An exact copy of all the entries below is what this task needs.

□ □ □ □ □

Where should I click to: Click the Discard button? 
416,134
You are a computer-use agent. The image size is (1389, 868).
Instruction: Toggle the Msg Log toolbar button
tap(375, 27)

□ □ □ □ □

- _Reply_:
Where should I click to: Click the Discard button? 
416,134
You are a computer-use agent. The image size is (1389, 868).
Instruction: Toggle the Msg Log toolbar button
tap(375, 27)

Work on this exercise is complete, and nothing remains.